Missoula is still flying high

As a kid conceived and born hearing bombers, tankers and fighters taking off from an Air Force base, human flight was a literal reality for me. At Torrejon near Madrid, Spain and at Dow near Bangor, Maine, my grade school teachers would have to stop talking while the windows in school rattled as another wave of B-52s loaded with armed nukes headed for the boundary of the former Soviet Union. 

After Dad retired to Elkton, South Dakota in 1963, 1972 was my first time to vote. I was a stupid punk, had a very high draft number, ignored a Presidential appointment to the United States Air Force Academy (an entitlement for a dependent of CMSgt Lawrence E. Kurtz, USAF (Ret)) because Richard Fucking Nixon was Commander-in-Chief; and, because my glasses prevented me from being a pilot.
 
In 1978 while working with a Rapid City boy who drove a Lyons moving truck for his dad we travelled through Albuquerque and witnessed a score of hang gliders soaring over the Sandia Mountains. So, in 1979 after two salvage timber sales in the Bighorn Mountains Deadwood buddies Rich Schnarr, Ed Fuhs and this interested party went looking for work in Idaho. But, when we drove through Missoula, Montana and saw thirteen hang gliders over Mount Sentinel I knew that was the place I wanted to be. 

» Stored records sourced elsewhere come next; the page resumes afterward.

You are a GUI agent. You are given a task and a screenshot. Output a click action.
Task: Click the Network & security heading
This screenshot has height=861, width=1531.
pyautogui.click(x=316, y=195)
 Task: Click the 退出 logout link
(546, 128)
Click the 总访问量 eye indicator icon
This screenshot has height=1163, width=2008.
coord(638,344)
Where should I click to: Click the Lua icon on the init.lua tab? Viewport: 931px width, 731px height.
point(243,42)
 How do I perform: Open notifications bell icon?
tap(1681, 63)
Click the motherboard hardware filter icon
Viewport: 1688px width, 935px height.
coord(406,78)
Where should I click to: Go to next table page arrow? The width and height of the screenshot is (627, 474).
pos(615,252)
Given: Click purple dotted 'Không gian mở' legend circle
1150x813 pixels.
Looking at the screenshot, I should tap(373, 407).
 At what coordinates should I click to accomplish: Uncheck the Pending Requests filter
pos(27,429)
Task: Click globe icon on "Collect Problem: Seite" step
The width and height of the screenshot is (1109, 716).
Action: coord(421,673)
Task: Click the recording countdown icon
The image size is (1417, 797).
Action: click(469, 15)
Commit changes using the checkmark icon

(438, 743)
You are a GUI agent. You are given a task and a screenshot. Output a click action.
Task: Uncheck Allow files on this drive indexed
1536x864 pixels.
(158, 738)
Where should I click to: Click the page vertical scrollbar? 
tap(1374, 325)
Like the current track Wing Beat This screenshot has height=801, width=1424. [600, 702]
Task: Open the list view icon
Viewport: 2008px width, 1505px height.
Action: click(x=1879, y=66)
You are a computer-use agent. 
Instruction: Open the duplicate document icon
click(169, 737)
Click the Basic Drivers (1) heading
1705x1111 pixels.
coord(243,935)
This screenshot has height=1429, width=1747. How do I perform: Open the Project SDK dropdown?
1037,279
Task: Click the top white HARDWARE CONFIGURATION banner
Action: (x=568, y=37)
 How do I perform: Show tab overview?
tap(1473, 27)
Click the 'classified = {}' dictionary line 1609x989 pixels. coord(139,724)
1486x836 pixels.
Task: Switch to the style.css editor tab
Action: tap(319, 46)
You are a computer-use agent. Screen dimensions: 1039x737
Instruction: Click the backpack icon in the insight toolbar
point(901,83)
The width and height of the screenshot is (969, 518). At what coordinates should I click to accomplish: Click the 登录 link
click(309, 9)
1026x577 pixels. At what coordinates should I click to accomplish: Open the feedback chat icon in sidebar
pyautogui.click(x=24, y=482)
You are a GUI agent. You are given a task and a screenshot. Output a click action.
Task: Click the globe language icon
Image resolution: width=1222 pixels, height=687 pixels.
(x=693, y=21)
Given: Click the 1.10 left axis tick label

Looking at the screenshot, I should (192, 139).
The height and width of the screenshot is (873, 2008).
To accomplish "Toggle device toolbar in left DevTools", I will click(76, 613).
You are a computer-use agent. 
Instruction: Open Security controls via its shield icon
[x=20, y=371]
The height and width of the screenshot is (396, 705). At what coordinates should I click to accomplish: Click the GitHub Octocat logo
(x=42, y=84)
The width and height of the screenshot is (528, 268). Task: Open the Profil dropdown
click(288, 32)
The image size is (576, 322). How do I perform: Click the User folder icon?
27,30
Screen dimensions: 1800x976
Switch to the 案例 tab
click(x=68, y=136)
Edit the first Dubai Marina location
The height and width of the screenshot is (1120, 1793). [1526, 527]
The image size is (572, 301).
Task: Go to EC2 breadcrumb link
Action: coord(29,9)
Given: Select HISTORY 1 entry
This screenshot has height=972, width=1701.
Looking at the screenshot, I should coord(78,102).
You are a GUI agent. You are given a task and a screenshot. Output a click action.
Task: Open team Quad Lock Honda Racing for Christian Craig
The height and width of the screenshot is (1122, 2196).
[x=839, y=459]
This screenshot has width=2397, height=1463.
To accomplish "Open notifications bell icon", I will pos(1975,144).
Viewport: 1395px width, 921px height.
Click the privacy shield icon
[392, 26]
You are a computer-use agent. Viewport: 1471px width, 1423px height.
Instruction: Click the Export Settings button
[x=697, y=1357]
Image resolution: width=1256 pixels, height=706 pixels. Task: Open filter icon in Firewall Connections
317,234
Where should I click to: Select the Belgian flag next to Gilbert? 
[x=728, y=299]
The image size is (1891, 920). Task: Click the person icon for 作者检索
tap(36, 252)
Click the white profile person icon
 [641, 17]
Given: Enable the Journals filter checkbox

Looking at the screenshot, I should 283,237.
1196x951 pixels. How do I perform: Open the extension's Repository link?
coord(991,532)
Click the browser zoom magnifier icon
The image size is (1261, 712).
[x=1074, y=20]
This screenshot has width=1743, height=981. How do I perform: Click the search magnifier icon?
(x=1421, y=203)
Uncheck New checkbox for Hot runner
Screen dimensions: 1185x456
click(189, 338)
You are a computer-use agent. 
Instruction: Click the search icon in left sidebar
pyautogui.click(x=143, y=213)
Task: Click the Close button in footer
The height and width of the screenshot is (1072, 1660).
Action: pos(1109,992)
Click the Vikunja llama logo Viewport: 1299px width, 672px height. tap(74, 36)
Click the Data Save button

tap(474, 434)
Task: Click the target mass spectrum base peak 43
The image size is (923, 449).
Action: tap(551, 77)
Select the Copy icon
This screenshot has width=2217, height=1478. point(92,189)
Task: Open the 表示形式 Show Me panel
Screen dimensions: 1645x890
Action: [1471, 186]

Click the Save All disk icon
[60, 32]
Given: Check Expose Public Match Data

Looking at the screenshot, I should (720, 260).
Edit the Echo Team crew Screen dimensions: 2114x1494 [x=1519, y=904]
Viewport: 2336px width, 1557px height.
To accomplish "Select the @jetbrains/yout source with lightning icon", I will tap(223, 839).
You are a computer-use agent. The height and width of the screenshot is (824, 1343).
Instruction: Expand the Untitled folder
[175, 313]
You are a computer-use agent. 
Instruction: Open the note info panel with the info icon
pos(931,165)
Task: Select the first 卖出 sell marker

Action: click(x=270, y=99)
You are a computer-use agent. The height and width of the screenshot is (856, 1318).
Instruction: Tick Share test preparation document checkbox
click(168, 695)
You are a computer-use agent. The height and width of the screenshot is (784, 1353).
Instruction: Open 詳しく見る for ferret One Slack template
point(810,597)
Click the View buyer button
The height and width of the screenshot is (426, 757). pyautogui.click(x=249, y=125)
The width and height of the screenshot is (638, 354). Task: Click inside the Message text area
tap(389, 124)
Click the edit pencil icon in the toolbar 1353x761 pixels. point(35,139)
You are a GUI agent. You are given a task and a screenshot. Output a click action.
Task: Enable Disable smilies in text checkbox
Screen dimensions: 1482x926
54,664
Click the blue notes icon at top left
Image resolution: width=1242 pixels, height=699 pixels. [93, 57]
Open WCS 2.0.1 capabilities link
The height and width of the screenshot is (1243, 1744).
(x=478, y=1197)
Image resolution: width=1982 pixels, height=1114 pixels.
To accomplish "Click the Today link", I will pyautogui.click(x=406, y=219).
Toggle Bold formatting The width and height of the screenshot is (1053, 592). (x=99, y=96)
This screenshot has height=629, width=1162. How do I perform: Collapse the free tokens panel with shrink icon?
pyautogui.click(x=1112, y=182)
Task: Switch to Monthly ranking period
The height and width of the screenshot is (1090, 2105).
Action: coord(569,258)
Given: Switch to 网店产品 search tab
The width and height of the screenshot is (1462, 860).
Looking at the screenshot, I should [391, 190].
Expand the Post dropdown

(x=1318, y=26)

My early twenties were spent under a hang glider aloft or kicking a hacky sack waiting for wind on the top of Mount Sentinel or some other mountain drooling over the Aurora 400 in the back of Popular Mechanics. I even learned nearly everything there was to know about the V-22 Osprey before it entered service. Missoulians Glade Thompson and Bruce Stoverud perished in their gliders at the foot of Mount Sentinel when I lived there.
As dusk cooled the July heat, Joshua Phillips peered over the north wall of Mount Sentinel. He felt the strength of the gusts rise and fall as a warm breeze climbed the mountain. As the sun set, he took a running start down the cliff, pulled off the ground, and began aerial laps above Hellgate Canyon on the light air that Missoula is known to provide. Paul Roys is the president of the area's flight club called Glide Missoula. He said people have been flying hang gliders in Missoula for decades. Currently, the distance record from Missoula landed one pilot just south of Helena. [Launch zone: How Missoula is quickly becoming a premiere paragliding hub]
A crash on my birthday in '82 after launching from Sheep Nose Mountain near Sundance, Wyoming compelled the purchase of a sailboat instead of a new glider.